◆ Given request:
Pull out every line in the records below that contains the string "width". Case counts.

◆ Data lines:

• • • • • • •

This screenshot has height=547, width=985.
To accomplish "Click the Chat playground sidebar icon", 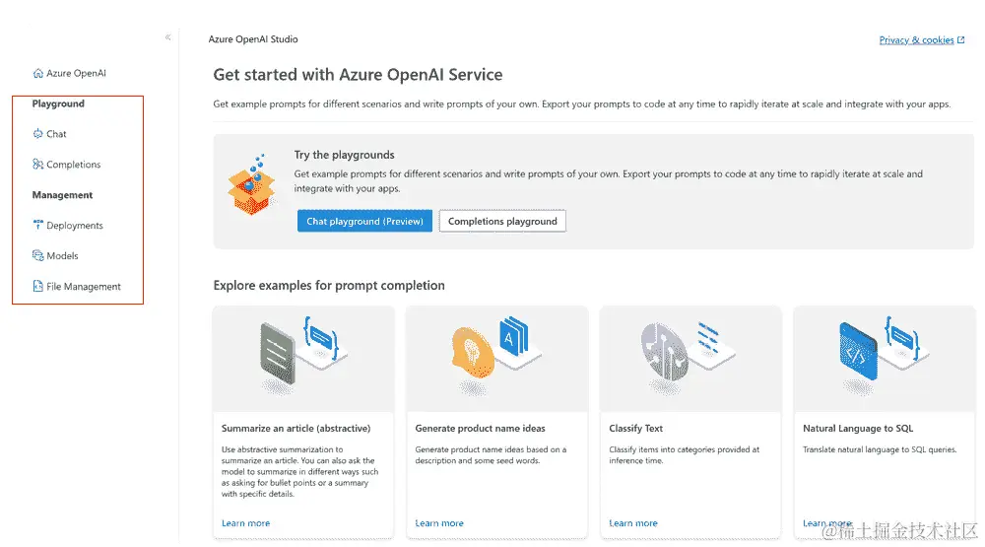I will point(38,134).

• • • • • • •

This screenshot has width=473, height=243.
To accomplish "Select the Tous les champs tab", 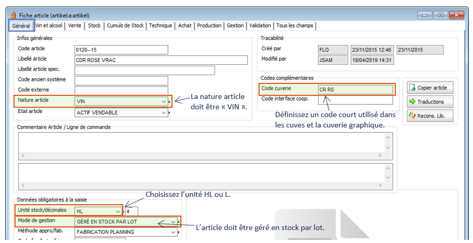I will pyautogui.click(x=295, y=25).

• • • • • • •

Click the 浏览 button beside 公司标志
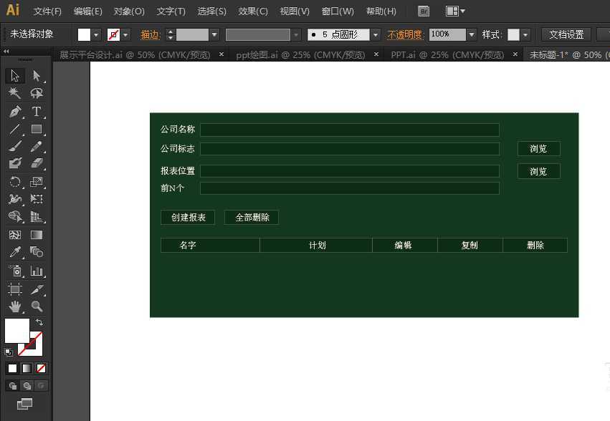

• • • • • • •

◆ In response:
This screenshot has height=547, width=985.
This screenshot has width=473, height=243.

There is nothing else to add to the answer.